For every entry, output the exact wording.

⁂

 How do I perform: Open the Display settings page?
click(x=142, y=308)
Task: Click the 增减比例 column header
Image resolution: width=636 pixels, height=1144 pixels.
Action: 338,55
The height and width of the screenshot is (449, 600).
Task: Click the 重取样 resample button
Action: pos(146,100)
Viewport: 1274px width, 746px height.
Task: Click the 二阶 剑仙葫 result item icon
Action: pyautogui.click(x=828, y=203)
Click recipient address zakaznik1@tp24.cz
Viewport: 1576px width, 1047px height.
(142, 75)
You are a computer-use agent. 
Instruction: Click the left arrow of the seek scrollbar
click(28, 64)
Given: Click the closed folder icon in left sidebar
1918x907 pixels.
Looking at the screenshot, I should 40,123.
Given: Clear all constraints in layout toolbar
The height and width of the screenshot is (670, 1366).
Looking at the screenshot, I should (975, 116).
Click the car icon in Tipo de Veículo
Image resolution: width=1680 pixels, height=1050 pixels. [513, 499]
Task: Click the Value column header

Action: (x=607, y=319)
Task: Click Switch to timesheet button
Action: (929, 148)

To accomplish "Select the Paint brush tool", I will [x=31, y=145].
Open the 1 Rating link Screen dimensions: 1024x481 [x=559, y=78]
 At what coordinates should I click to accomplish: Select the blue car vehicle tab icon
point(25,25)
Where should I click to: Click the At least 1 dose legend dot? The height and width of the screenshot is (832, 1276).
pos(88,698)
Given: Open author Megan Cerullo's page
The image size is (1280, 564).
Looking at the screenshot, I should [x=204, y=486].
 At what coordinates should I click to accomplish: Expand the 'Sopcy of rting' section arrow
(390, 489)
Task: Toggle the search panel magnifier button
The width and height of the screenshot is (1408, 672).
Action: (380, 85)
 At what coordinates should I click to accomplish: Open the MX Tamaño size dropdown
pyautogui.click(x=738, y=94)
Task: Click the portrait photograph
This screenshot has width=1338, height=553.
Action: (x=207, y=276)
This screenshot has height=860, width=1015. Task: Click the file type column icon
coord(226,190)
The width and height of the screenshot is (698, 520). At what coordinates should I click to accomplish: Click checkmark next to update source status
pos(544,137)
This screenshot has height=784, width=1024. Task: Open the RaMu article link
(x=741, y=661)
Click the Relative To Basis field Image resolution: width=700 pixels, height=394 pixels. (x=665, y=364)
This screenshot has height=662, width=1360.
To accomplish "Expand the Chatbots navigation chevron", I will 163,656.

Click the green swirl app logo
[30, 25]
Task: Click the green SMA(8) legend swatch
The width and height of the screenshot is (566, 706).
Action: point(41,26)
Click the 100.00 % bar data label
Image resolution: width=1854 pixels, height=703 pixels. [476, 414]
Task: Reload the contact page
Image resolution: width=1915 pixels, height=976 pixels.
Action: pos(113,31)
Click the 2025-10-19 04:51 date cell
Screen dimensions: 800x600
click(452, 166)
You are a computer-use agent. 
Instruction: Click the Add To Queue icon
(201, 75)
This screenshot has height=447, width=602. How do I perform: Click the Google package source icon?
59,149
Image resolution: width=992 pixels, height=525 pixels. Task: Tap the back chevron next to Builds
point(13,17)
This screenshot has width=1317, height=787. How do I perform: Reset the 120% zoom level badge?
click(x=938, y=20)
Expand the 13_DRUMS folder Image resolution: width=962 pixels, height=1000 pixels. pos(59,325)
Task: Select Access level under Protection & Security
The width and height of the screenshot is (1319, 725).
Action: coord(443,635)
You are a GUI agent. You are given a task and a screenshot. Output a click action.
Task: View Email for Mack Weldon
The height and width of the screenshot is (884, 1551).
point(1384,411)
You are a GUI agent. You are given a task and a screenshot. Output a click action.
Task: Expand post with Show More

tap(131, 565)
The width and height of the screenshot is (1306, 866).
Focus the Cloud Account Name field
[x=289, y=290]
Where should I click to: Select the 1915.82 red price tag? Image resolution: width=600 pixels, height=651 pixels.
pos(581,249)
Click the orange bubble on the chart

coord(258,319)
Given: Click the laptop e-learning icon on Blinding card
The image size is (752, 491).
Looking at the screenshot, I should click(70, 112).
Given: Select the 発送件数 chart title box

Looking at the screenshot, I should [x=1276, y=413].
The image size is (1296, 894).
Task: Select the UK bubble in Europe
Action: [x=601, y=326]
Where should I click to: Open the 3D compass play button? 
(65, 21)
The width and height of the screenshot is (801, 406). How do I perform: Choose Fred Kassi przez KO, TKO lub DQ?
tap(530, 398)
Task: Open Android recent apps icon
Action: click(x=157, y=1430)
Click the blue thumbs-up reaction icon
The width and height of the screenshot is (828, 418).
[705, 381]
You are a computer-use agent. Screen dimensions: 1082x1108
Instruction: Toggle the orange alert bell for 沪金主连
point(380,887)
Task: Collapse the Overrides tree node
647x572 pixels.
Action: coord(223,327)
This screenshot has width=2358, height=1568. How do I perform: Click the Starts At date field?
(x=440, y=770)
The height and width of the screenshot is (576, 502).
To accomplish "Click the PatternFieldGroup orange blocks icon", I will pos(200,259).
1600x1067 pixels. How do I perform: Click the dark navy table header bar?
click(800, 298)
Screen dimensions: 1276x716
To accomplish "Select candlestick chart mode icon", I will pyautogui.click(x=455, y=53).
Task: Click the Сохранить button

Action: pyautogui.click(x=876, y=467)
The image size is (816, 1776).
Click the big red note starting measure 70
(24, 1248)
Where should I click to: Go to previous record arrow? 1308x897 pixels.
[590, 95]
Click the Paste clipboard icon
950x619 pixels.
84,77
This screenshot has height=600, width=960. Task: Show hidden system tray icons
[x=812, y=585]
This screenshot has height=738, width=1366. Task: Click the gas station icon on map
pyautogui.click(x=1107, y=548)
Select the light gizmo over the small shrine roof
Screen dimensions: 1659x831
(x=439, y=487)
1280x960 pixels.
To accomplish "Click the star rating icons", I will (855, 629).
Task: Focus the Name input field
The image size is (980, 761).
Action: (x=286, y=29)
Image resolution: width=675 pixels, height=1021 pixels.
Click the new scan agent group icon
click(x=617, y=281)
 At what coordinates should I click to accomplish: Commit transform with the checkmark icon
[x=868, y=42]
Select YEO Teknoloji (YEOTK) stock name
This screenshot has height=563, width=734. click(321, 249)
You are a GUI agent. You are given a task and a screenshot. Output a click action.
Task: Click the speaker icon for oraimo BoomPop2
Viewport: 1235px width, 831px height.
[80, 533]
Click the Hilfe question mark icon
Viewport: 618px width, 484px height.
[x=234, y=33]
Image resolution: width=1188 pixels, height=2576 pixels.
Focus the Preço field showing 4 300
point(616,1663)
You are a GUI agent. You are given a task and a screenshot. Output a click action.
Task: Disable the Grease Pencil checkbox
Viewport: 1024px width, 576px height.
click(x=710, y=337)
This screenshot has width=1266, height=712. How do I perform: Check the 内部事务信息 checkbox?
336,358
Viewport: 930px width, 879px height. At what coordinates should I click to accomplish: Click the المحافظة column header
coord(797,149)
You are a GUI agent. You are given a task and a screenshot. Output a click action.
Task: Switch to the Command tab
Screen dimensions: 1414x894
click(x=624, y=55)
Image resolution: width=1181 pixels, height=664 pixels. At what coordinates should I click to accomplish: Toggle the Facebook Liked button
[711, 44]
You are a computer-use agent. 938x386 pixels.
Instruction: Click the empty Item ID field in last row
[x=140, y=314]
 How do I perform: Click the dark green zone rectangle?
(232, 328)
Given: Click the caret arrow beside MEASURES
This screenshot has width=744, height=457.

⁂

### Response to this exercise
 How do I perform: Open the Display settings page?
click(x=142, y=308)
Task: Click the 增减比例 column header
Image resolution: width=636 pixels, height=1144 pixels.
Action: 338,55
The height and width of the screenshot is (449, 600).
Task: Click the 重取样 resample button
Action: pos(146,100)
Viewport: 1274px width, 746px height.
Task: Click the 二阶 剑仙葫 result item icon
Action: pyautogui.click(x=828, y=203)
Click recipient address zakaznik1@tp24.cz
Viewport: 1576px width, 1047px height.
(142, 75)
You are a computer-use agent. 
Instruction: Click the left arrow of the seek scrollbar
click(28, 64)
Given: Click the closed folder icon in left sidebar
1918x907 pixels.
Looking at the screenshot, I should 40,123.
Given: Clear all constraints in layout toolbar
The height and width of the screenshot is (670, 1366).
Looking at the screenshot, I should (975, 116).
Click the car icon in Tipo de Veículo
Image resolution: width=1680 pixels, height=1050 pixels. [513, 499]
Task: Click the Value column header

Action: (x=607, y=319)
Task: Click Switch to timesheet button
Action: (929, 148)

To accomplish "Select the Paint brush tool", I will [x=31, y=145].
Open the 1 Rating link Screen dimensions: 1024x481 [x=559, y=78]
 At what coordinates should I click to accomplish: Select the blue car vehicle tab icon
point(25,25)
Where should I click to: Click the At least 1 dose legend dot? The height and width of the screenshot is (832, 1276).
pos(88,698)
Given: Open author Megan Cerullo's page
The image size is (1280, 564).
Looking at the screenshot, I should [x=204, y=486].
 At what coordinates should I click to accomplish: Expand the 'Sopcy of rting' section arrow
(390, 489)
Task: Toggle the search panel magnifier button
The width and height of the screenshot is (1408, 672).
Action: (380, 85)
 At what coordinates should I click to accomplish: Open the MX Tamaño size dropdown
pyautogui.click(x=738, y=94)
Task: Click the portrait photograph
This screenshot has width=1338, height=553.
Action: (x=207, y=276)
This screenshot has height=860, width=1015. Task: Click the file type column icon
coord(226,190)
The width and height of the screenshot is (698, 520). At what coordinates should I click to accomplish: Click checkmark next to update source status
pos(544,137)
This screenshot has height=784, width=1024. Task: Open the RaMu article link
(x=741, y=661)
Click the Relative To Basis field Image resolution: width=700 pixels, height=394 pixels. (x=665, y=364)
This screenshot has height=662, width=1360.
To accomplish "Expand the Chatbots navigation chevron", I will 163,656.

Click the green swirl app logo
[30, 25]
Task: Click the green SMA(8) legend swatch
The width and height of the screenshot is (566, 706).
Action: point(41,26)
Click the 100.00 % bar data label
Image resolution: width=1854 pixels, height=703 pixels. [476, 414]
Task: Reload the contact page
Image resolution: width=1915 pixels, height=976 pixels.
Action: pos(113,31)
Click the 2025-10-19 04:51 date cell
Screen dimensions: 800x600
click(452, 166)
You are a computer-use agent. 
Instruction: Click the Add To Queue icon
(201, 75)
This screenshot has height=447, width=602. How do I perform: Click the Google package source icon?
59,149
Image resolution: width=992 pixels, height=525 pixels. Task: Tap the back chevron next to Builds
point(13,17)
This screenshot has width=1317, height=787. How do I perform: Reset the 120% zoom level badge?
click(x=938, y=20)
Expand the 13_DRUMS folder Image resolution: width=962 pixels, height=1000 pixels. pos(59,325)
Task: Select Access level under Protection & Security
The width and height of the screenshot is (1319, 725).
Action: coord(443,635)
You are a GUI agent. You are given a task and a screenshot. Output a click action.
Task: View Email for Mack Weldon
The height and width of the screenshot is (884, 1551).
point(1384,411)
You are a GUI agent. You are given a task and a screenshot. Output a click action.
Task: Expand post with Show More

tap(131, 565)
The width and height of the screenshot is (1306, 866).
Focus the Cloud Account Name field
[x=289, y=290]
Where should I click to: Select the 1915.82 red price tag? Image resolution: width=600 pixels, height=651 pixels.
pos(581,249)
Click the orange bubble on the chart

coord(258,319)
Given: Click the laptop e-learning icon on Blinding card
The image size is (752, 491).
Looking at the screenshot, I should click(70, 112).
Given: Select the 発送件数 chart title box

Looking at the screenshot, I should [x=1276, y=413].
The image size is (1296, 894).
Task: Select the UK bubble in Europe
Action: [x=601, y=326]
Where should I click to: Open the 3D compass play button? 
(65, 21)
The width and height of the screenshot is (801, 406). How do I perform: Choose Fred Kassi przez KO, TKO lub DQ?
tap(530, 398)
Task: Open Android recent apps icon
Action: click(x=157, y=1430)
Click the blue thumbs-up reaction icon
The width and height of the screenshot is (828, 418).
[705, 381]
You are a computer-use agent. Screen dimensions: 1082x1108
Instruction: Toggle the orange alert bell for 沪金主连
point(380,887)
Task: Collapse the Overrides tree node
647x572 pixels.
Action: coord(223,327)
This screenshot has width=2358, height=1568. How do I perform: Click the Starts At date field?
(x=440, y=770)
The height and width of the screenshot is (576, 502).
To accomplish "Click the PatternFieldGroup orange blocks icon", I will pos(200,259).
1600x1067 pixels. How do I perform: Click the dark navy table header bar?
click(800, 298)
Screen dimensions: 1276x716
To accomplish "Select candlestick chart mode icon", I will pyautogui.click(x=455, y=53).
Task: Click the Сохранить button

Action: pyautogui.click(x=876, y=467)
The image size is (816, 1776).
Click the big red note starting measure 70
(24, 1248)
Where should I click to: Go to previous record arrow? 1308x897 pixels.
[590, 95]
Click the Paste clipboard icon
950x619 pixels.
84,77
This screenshot has height=600, width=960. Task: Show hidden system tray icons
[x=812, y=585]
This screenshot has height=738, width=1366. Task: Click the gas station icon on map
pyautogui.click(x=1107, y=548)
Select the light gizmo over the small shrine roof
Screen dimensions: 1659x831
(x=439, y=487)
1280x960 pixels.
To accomplish "Click the star rating icons", I will (855, 629).
Task: Focus the Name input field
The image size is (980, 761).
Action: (x=286, y=29)
Image resolution: width=675 pixels, height=1021 pixels.
Click the new scan agent group icon
click(x=617, y=281)
 At what coordinates should I click to accomplish: Commit transform with the checkmark icon
[x=868, y=42]
Select YEO Teknoloji (YEOTK) stock name
This screenshot has height=563, width=734. click(321, 249)
You are a GUI agent. You are given a task and a screenshot. Output a click action.
Task: Click the speaker icon for oraimo BoomPop2
Viewport: 1235px width, 831px height.
[80, 533]
Click the Hilfe question mark icon
Viewport: 618px width, 484px height.
[x=234, y=33]
Image resolution: width=1188 pixels, height=2576 pixels.
Focus the Preço field showing 4 300
point(616,1663)
You are a GUI agent. You are given a task and a screenshot. Output a click action.
Task: Disable the Grease Pencil checkbox
Viewport: 1024px width, 576px height.
click(x=710, y=337)
This screenshot has width=1266, height=712. How do I perform: Check the 内部事务信息 checkbox?
336,358
Viewport: 930px width, 879px height. At what coordinates should I click to accomplish: Click the المحافظة column header
coord(797,149)
You are a GUI agent. You are given a task and a screenshot. Output a click action.
Task: Switch to the Command tab
Screen dimensions: 1414x894
click(x=624, y=55)
Image resolution: width=1181 pixels, height=664 pixels. At what coordinates should I click to accomplish: Toggle the Facebook Liked button
[711, 44]
You are a computer-use agent. 938x386 pixels.
Instruction: Click the empty Item ID field in last row
[x=140, y=314]
 How do I perform: Click the dark green zone rectangle?
(232, 328)
Given: Click the caret arrow beside MEASURES
This screenshot has width=744, height=457.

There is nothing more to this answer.